The resolution called on the European Commission to "ensure that internet service providers do not block, discriminate against, impair or degrade the ability of any person to use a service to access, use, send, post, receive or offer any content, application or service of their choice, irrespective of source or target".

"Reasonable data traffic management is required and very useful to prevent network congestion and the smooth running of applications and services," Herbert Reul, chair of the Industry, Research and Energy Committee, said in a statement. "Nonetheless, it is clearly understood that traffic management practices must not be used for anti-competitive purposes."

The Commission is currently on a fact-finding expedition with regards to net neutrality, having tasked the regulator group Berec with finding out what abuses of net neutrality are taking place. Evidence gathered would include cases of, for example, operators blocking or throttling VoIP applications because they compete with the operators' voice business.

Berec's report would no doubt look into other aspects of net neutrality as well, such as ISPs' desire to charge content providers such as the BBC and YouTube for carrying their services at a reasonable quality level.

Digital agenda commissioner Neelie Kroes has made it very clear that she wants any net neutrality regulation to be applied consistently across the EU, and she has lambasted the Dutch for bringing in such regulations on their own steam.

The European Parliament's motion backed Kroes's approach, urging the Commission to come up with consistent, EU-wide guidelines to enforce net neutrality rules.

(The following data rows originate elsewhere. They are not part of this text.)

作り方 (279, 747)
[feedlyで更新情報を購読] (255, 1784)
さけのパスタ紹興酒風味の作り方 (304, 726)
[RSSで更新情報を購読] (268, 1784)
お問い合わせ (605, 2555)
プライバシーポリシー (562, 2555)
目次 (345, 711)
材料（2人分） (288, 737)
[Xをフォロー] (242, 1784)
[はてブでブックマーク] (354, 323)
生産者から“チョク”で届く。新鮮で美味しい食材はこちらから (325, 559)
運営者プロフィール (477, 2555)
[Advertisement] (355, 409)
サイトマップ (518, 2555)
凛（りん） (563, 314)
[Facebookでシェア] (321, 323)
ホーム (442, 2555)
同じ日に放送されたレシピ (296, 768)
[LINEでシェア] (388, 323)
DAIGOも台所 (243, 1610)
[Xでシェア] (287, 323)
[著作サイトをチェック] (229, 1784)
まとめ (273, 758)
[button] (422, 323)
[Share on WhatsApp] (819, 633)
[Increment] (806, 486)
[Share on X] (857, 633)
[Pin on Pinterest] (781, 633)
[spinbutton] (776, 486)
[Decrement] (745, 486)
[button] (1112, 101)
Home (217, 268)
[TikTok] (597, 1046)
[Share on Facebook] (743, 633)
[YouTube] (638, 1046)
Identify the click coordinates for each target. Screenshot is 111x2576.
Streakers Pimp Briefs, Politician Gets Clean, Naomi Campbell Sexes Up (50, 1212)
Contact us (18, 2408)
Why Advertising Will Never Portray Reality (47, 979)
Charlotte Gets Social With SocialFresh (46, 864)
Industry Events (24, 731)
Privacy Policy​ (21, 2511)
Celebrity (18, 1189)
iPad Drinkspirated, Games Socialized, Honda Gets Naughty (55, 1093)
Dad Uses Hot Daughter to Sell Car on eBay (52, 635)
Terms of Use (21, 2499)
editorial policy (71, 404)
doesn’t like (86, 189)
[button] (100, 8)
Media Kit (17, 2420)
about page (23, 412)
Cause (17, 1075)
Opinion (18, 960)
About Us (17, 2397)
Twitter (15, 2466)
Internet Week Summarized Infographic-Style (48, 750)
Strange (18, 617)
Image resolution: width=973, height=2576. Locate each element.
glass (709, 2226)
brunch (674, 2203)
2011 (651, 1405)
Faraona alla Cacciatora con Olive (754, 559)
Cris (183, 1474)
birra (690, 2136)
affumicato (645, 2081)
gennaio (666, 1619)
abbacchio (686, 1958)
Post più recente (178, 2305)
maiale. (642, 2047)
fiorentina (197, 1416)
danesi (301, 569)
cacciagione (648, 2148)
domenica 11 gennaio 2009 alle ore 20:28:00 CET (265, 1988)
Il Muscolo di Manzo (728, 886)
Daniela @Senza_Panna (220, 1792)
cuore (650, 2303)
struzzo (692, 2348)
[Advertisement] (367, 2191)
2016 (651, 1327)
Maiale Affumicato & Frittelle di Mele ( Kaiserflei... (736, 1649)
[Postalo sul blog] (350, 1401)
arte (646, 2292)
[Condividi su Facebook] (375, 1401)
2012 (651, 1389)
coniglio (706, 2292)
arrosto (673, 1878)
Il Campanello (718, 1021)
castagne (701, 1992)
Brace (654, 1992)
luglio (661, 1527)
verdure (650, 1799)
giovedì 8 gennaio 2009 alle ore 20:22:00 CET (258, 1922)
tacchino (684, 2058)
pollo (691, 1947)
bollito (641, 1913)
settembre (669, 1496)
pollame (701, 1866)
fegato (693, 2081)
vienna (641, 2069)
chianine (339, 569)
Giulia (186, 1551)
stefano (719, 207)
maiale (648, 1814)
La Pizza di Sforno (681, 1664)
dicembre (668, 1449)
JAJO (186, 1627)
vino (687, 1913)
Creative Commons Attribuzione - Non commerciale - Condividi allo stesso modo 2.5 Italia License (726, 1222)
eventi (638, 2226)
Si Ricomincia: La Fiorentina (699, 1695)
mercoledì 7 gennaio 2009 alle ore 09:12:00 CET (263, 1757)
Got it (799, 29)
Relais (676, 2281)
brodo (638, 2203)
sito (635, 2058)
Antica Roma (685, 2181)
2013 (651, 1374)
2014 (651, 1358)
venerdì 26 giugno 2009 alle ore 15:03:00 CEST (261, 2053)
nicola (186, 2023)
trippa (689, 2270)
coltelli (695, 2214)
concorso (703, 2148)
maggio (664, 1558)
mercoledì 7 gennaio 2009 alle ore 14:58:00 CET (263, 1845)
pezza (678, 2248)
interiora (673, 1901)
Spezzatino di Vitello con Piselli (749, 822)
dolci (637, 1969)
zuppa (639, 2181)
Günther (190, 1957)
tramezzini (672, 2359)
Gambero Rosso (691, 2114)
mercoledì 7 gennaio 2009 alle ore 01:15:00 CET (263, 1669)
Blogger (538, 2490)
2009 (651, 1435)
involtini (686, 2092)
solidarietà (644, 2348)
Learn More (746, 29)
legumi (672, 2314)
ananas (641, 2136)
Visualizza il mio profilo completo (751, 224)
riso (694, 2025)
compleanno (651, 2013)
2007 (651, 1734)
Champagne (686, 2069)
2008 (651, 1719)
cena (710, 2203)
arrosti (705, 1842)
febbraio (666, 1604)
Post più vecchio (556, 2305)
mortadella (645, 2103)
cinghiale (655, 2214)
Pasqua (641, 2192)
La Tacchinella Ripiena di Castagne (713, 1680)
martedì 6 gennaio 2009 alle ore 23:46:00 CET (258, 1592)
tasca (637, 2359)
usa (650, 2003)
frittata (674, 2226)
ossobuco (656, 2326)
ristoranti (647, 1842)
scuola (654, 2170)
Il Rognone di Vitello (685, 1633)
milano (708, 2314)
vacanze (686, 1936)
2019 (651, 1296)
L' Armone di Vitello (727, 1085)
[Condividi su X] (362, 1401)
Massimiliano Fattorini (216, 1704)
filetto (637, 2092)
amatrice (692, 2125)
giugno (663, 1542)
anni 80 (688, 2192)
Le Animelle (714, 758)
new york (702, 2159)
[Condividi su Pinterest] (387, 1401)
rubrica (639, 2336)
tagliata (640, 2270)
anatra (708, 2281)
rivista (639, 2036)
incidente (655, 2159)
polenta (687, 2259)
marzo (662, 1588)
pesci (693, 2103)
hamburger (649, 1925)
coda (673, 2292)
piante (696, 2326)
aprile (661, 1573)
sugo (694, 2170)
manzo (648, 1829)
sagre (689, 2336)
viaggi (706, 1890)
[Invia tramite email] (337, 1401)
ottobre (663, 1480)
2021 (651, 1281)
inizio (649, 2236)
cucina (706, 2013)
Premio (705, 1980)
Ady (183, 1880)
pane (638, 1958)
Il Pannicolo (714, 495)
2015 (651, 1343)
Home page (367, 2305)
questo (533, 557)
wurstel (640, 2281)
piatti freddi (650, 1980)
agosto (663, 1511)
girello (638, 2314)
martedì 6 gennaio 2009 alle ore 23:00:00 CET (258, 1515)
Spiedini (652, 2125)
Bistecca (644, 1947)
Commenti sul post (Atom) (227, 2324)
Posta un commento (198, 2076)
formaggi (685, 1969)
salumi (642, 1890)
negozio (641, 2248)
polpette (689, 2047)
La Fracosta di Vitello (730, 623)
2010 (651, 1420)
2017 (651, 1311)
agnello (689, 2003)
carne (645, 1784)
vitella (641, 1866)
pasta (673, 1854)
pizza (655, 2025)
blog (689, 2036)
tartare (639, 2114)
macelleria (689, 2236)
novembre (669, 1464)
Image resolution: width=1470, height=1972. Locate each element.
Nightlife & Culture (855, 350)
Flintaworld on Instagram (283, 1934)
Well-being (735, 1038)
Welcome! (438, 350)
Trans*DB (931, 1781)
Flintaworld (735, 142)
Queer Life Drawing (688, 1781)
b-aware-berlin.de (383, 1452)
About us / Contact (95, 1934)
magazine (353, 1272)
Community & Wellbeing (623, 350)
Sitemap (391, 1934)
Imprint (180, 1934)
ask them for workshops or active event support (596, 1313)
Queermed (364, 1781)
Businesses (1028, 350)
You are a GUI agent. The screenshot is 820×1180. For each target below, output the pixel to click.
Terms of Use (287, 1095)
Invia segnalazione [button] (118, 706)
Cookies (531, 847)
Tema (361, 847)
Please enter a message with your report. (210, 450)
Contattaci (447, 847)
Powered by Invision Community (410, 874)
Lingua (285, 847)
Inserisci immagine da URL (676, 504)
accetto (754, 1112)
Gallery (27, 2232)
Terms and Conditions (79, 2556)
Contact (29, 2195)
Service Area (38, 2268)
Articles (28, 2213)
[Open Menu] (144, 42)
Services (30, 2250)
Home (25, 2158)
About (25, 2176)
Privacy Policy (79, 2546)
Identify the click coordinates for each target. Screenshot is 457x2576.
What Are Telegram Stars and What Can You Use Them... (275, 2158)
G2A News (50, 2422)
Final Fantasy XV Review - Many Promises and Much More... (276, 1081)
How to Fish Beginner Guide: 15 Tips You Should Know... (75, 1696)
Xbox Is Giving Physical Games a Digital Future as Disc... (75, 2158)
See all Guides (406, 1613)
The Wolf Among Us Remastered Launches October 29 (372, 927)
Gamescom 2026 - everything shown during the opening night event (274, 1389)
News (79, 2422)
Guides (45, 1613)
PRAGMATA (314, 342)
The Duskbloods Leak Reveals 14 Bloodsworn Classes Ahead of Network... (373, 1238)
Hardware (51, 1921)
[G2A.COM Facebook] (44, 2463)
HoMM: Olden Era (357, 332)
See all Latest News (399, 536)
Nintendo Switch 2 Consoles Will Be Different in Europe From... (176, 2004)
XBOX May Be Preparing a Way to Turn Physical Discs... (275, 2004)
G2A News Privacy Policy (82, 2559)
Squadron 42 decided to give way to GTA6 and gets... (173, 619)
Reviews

The MEPs called on Kroes to assess, within six months of Berec's report being published, "whether further regulation is needed to ensure freedom of expression, freedom of access of information, freedom of choice for consumers and media pluralism". Berec's report is due by the end of this year.

The French digital rights group La Quadrature du Net has long been campaigning for net neutrality. It views the motion's acceptance of anti-congestion traffic management as a "loophole", but nonetheless welcomed the resolution as a whole.

According to La Quad, the next step is for the European Parliament's political statement this week to translate into hard law from the Commission.

"EU telecoms operators already violate net neutrality in large numbers by illegitimately restricting Internet access," spokesman Jérémie Zimmermann said in a statement. "If Commissioner Neelie Kroes is really committed to defending freedom of expression, as she has claimed in the past, she must act accordingly by imposing net neutrality by law, as was done in the Netherlands."

Cloud communications specialist Interoute was less effusive about net neutrality, saying in a statement on Thursday that a very strict interpretation of the principle could hamper private investment.

"Different traffic needs different rules, for example video must have priority over data, which in essence creates a multi-speed internet," Interoute director Lee Myall said. "Added to this is the need for investment to ensure the network infrastructure is fit to carry the huge increase in traffic that consumers are demanding. The risk now is that imposing net neutrality will restrict the internet investment and ultimately affect quality."